Hint: look at the function paste0()
(simpler) or sprintf()
(complicated but more powerful).
NB: Make sure all numbers are reported to three decimal places (except degrees of freedom).
report_t <- function(data) {
stats <- t.test(data$post, data$pre, paired = TRUE) %>%
broom::tidy()
diff <- pull(stats, estimate) %>% round(3)
t <- pull(stats, statistic) %>% round(3)
p <- pull(stats, p.value) %>% round(3)
df <- pull(stats, parameter)
ci1 <- pull(stats, conf.low) %>% round(3)
ci2 <- pull(stats, conf.high) %>% round(3)
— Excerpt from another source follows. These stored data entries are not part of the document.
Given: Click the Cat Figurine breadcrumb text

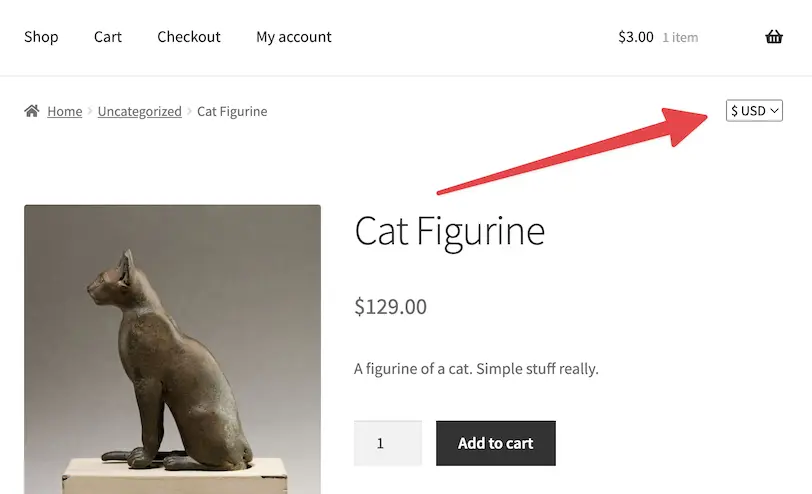Looking at the screenshot, I should [x=232, y=111].
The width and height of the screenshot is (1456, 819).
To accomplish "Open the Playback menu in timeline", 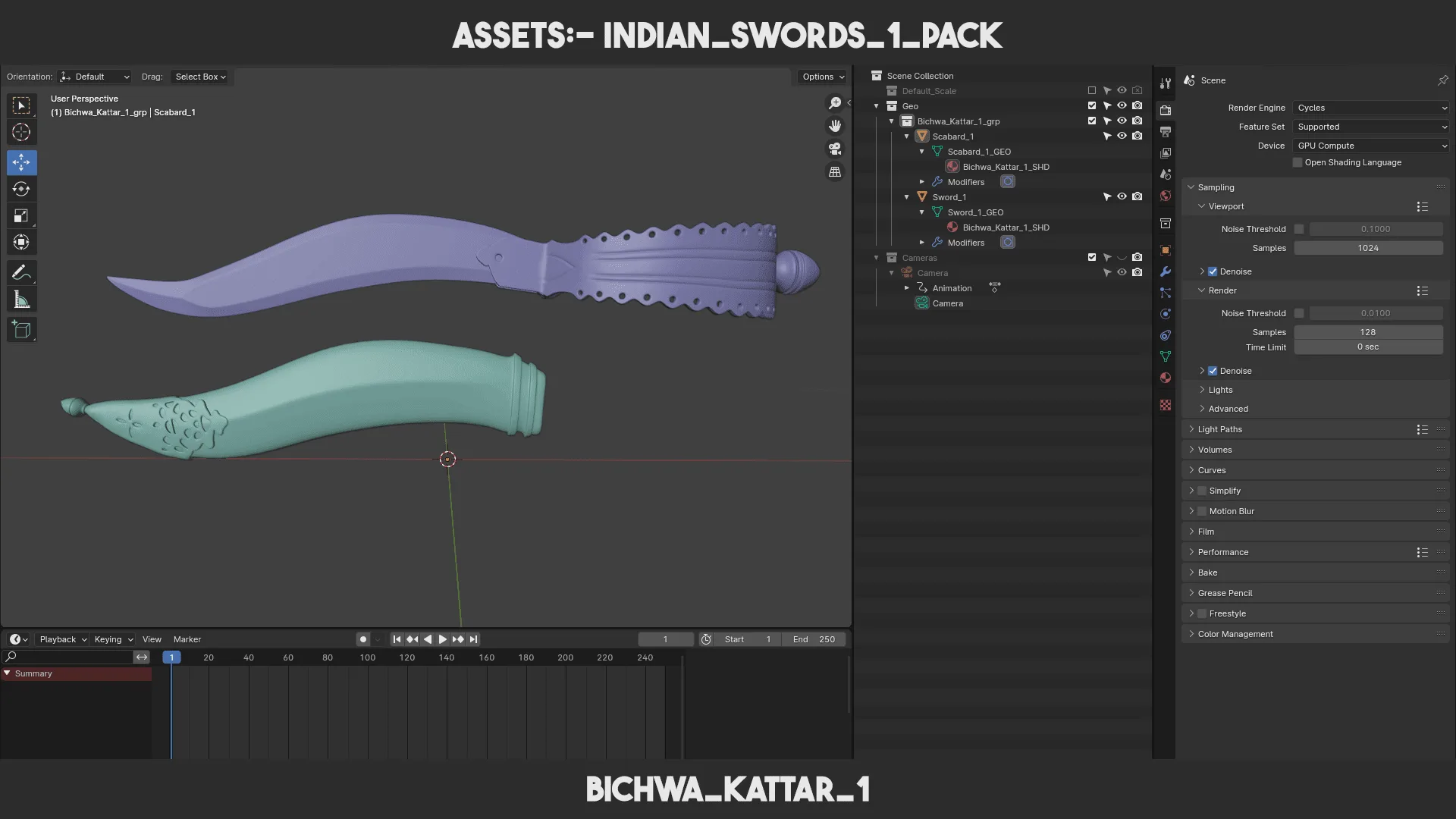I will point(57,639).
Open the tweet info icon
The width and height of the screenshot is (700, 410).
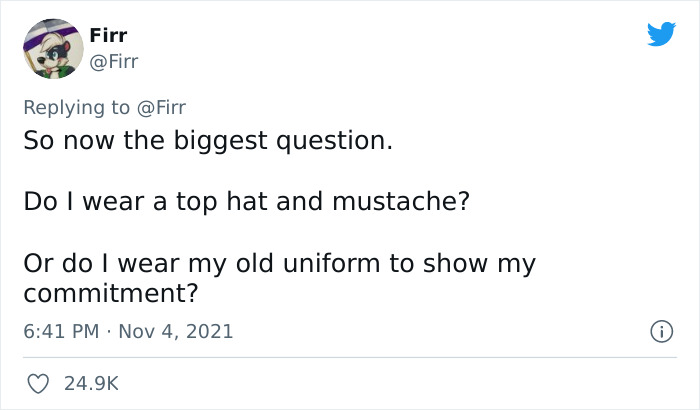pos(661,330)
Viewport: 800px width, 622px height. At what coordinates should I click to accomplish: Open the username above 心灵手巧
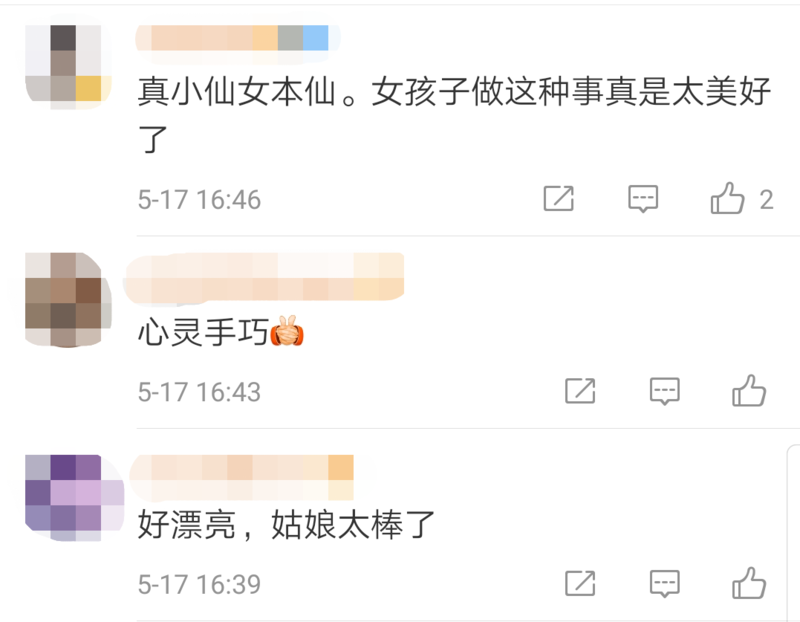263,276
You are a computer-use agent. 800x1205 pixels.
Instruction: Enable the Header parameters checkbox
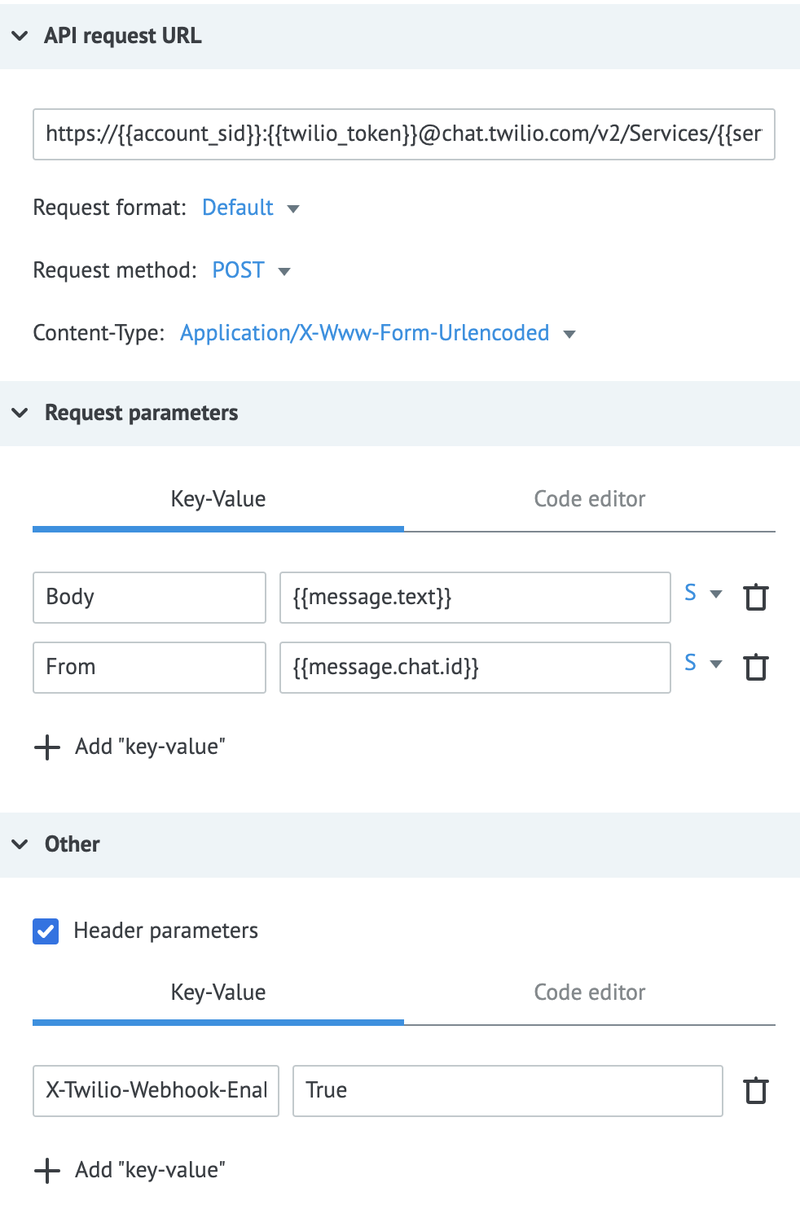47,931
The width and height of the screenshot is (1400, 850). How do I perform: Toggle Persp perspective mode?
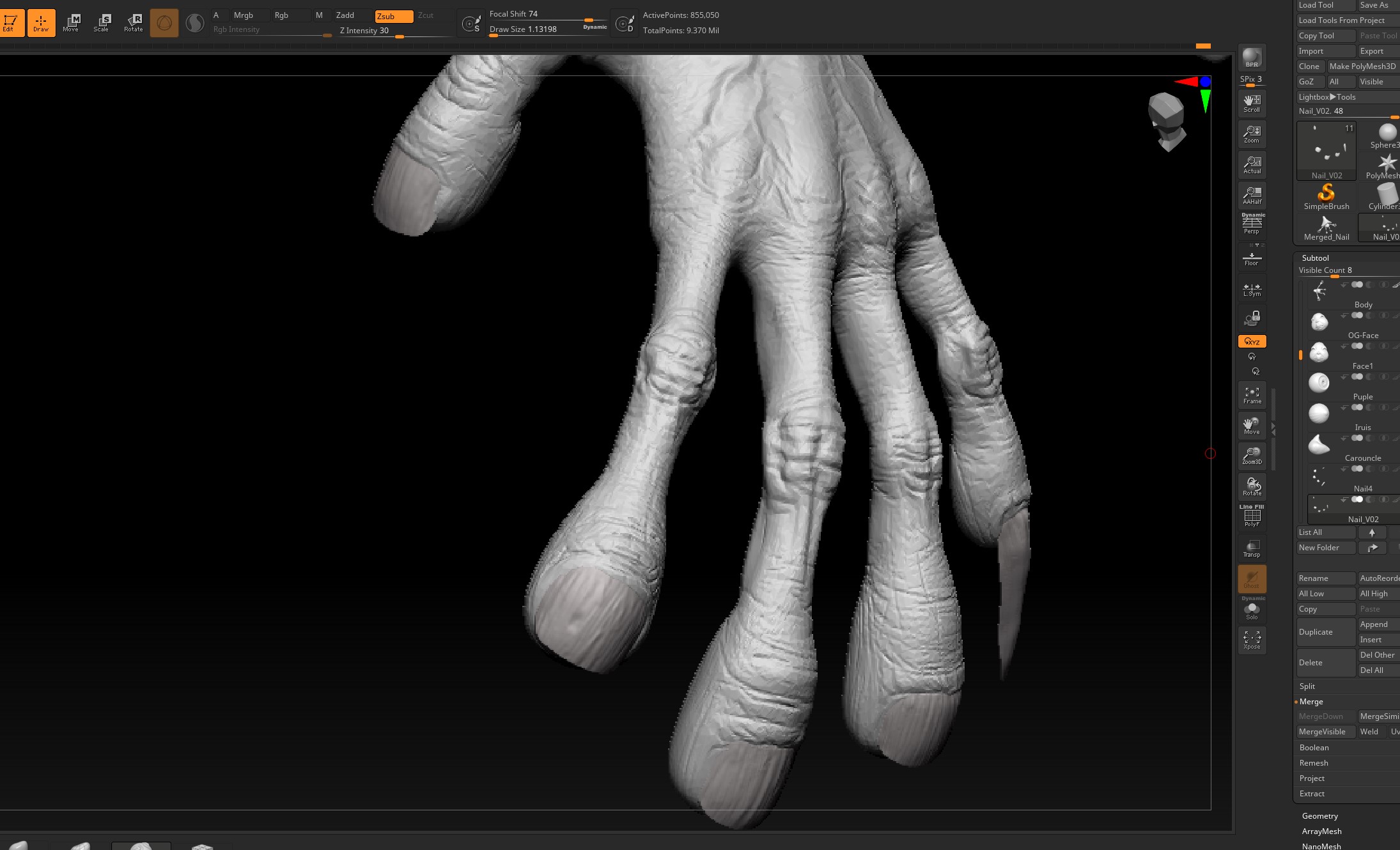[x=1252, y=224]
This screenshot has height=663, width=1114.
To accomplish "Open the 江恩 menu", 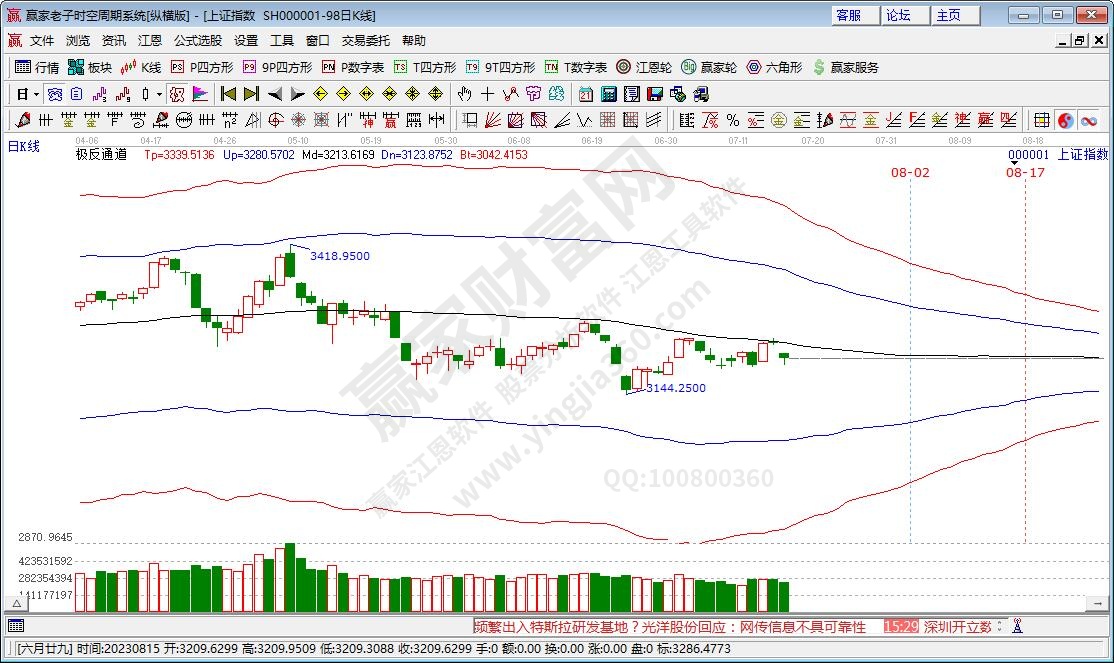I will (x=149, y=41).
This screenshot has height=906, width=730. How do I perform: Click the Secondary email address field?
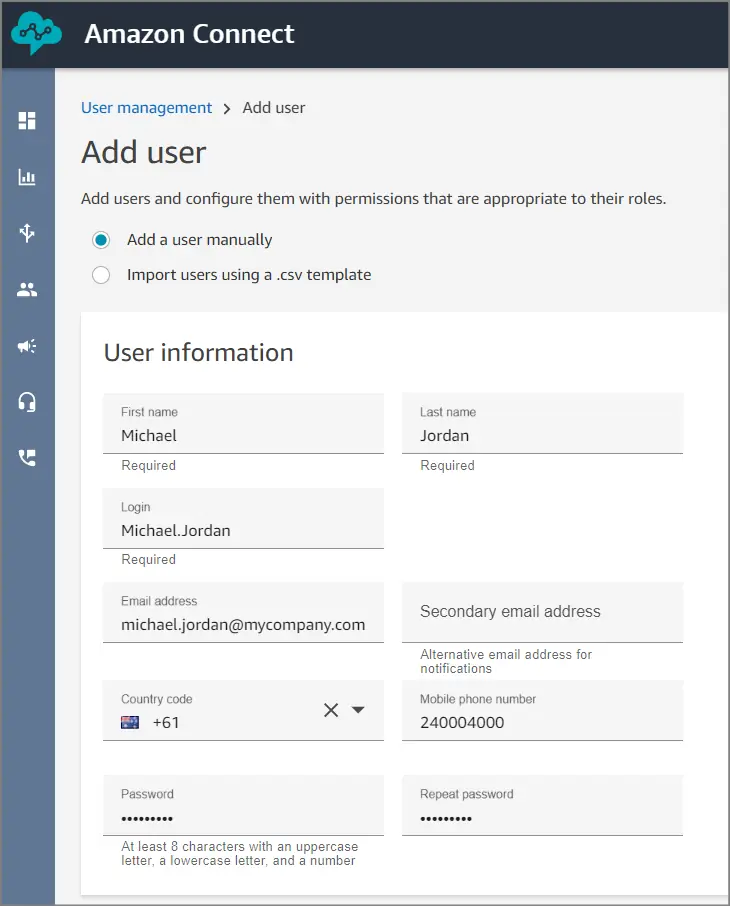coord(542,612)
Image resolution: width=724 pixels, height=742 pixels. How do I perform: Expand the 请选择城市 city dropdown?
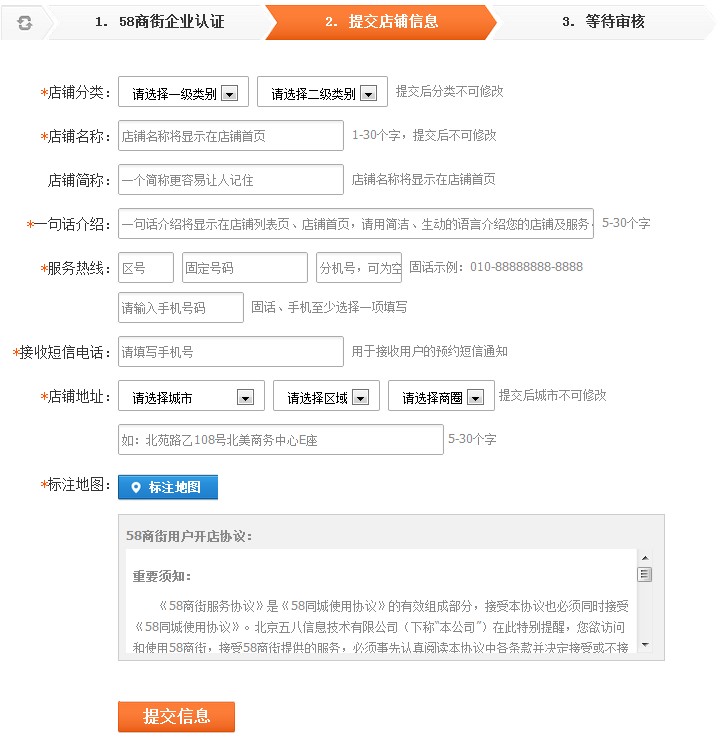click(191, 397)
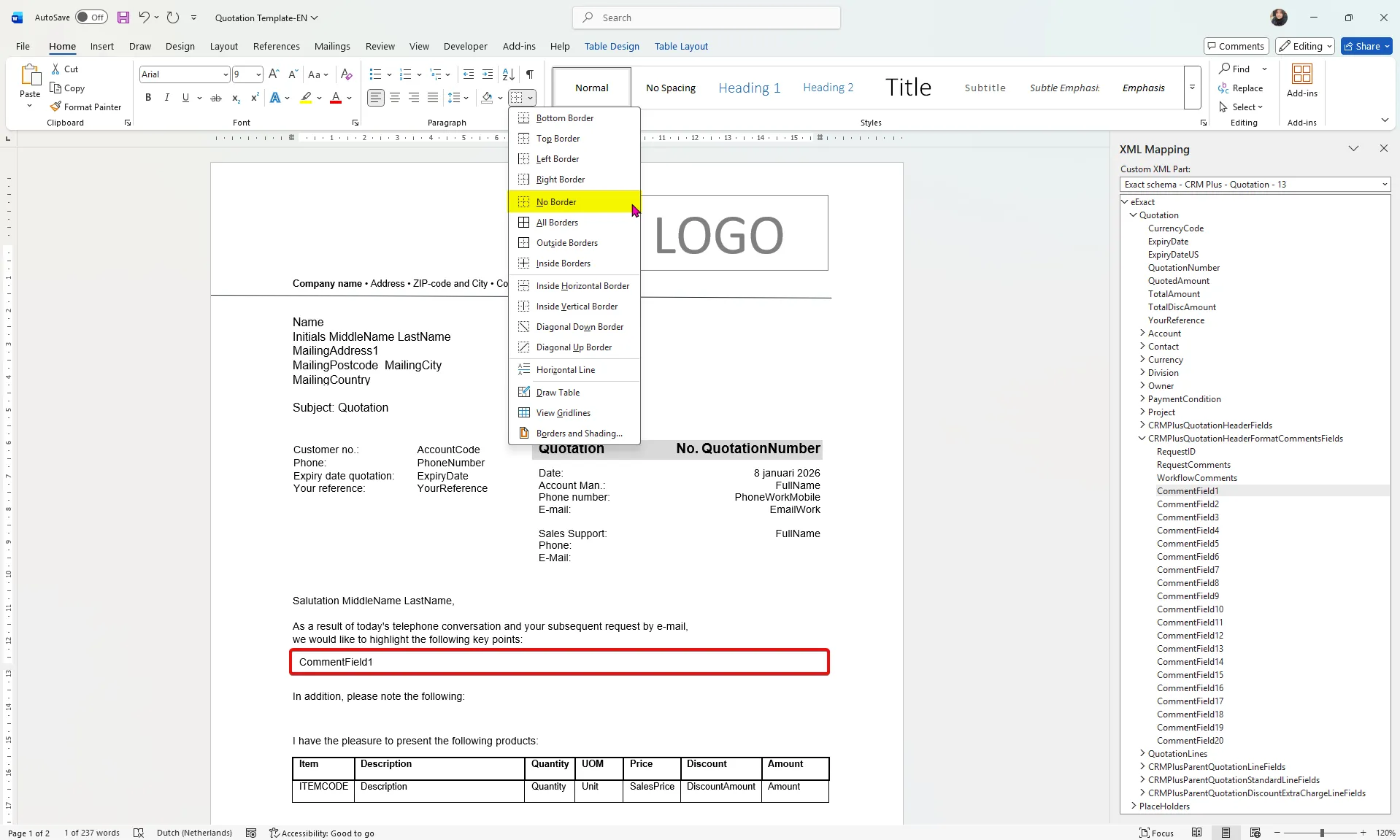Expand the QuotationLines tree node
The width and height of the screenshot is (1400, 840).
[1142, 754]
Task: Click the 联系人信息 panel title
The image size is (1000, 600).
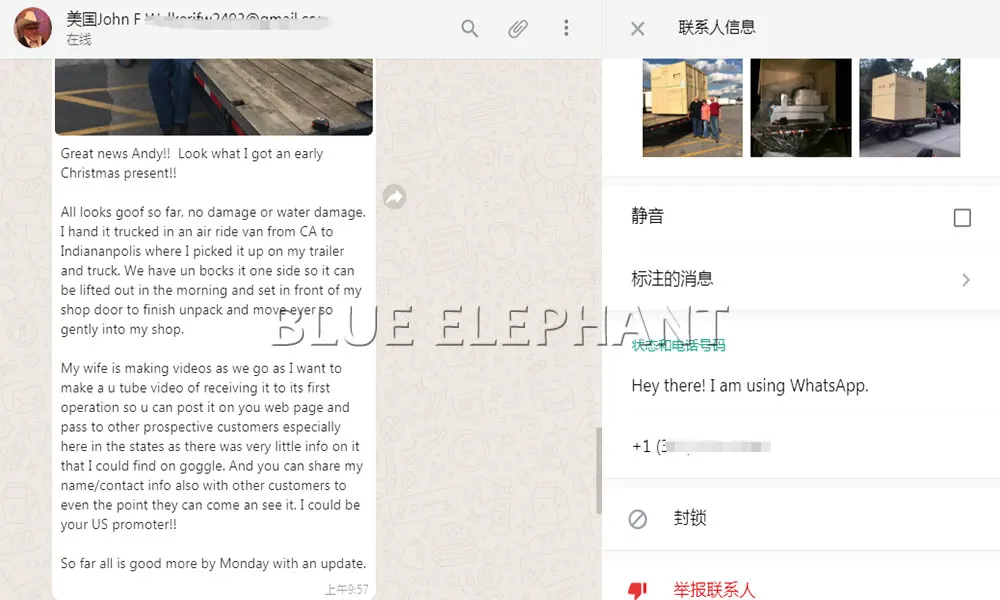Action: tap(717, 27)
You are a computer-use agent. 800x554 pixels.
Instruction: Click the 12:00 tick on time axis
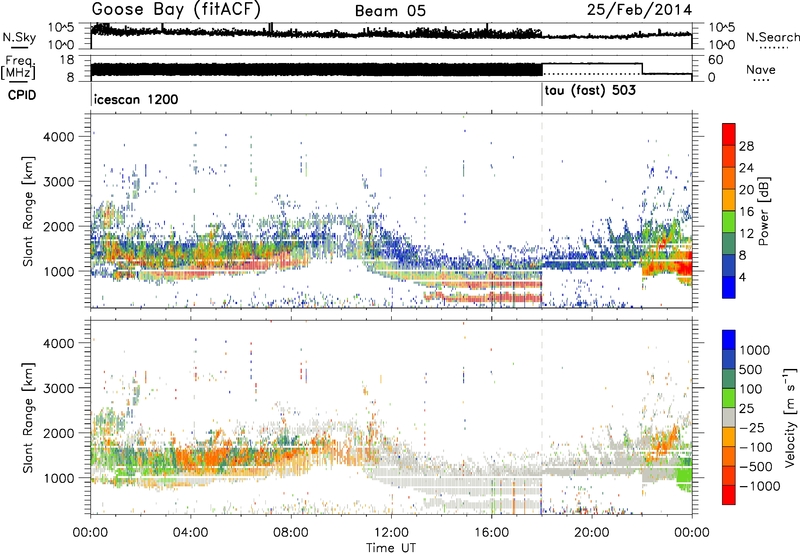tap(391, 533)
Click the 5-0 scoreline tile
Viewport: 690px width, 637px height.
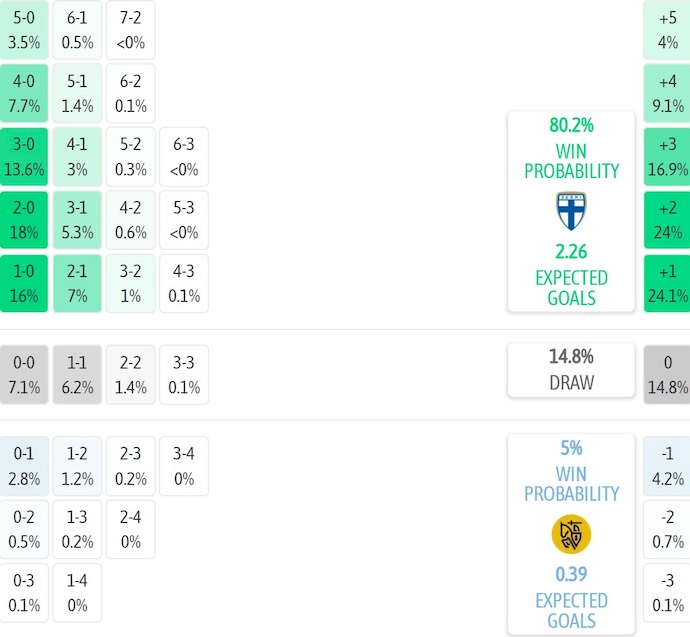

paste0("The mean increase from pre-test to post-test was ", diff,
": t(", df, ") = ", t,
", p = ", p,
", 95% CI = [", ci1, ", ", ci2, "].")
}
# sprintf() is a complicated function, but can be easier to use in long text strings with a lot of things to replace
report_t <- function(data) {
stats <- t.test(data$post, data$pre, paired = TRUE) %>%
broom::tidy()
sprintf("The mean increase from pre-test to post-test was %.3f: t(%.0f) = %.3f, p = %.3f, 95%% CI = [%.3f, %.3f].",
pull(stats, estimate),
pull(stats, parameter),
pull(stats, statistic),
pull(stats, p.value),
pull(stats, conf.low),
pull(stats, conf.high)
)
}
Use inline R to include the results of report_t()
on the dat
data table in a paragraph below.
The mean increase from pre-test to post-test was -0.479: t(19) = -1.539, p = 0.140, 95% CI = [-1.130, 0.172].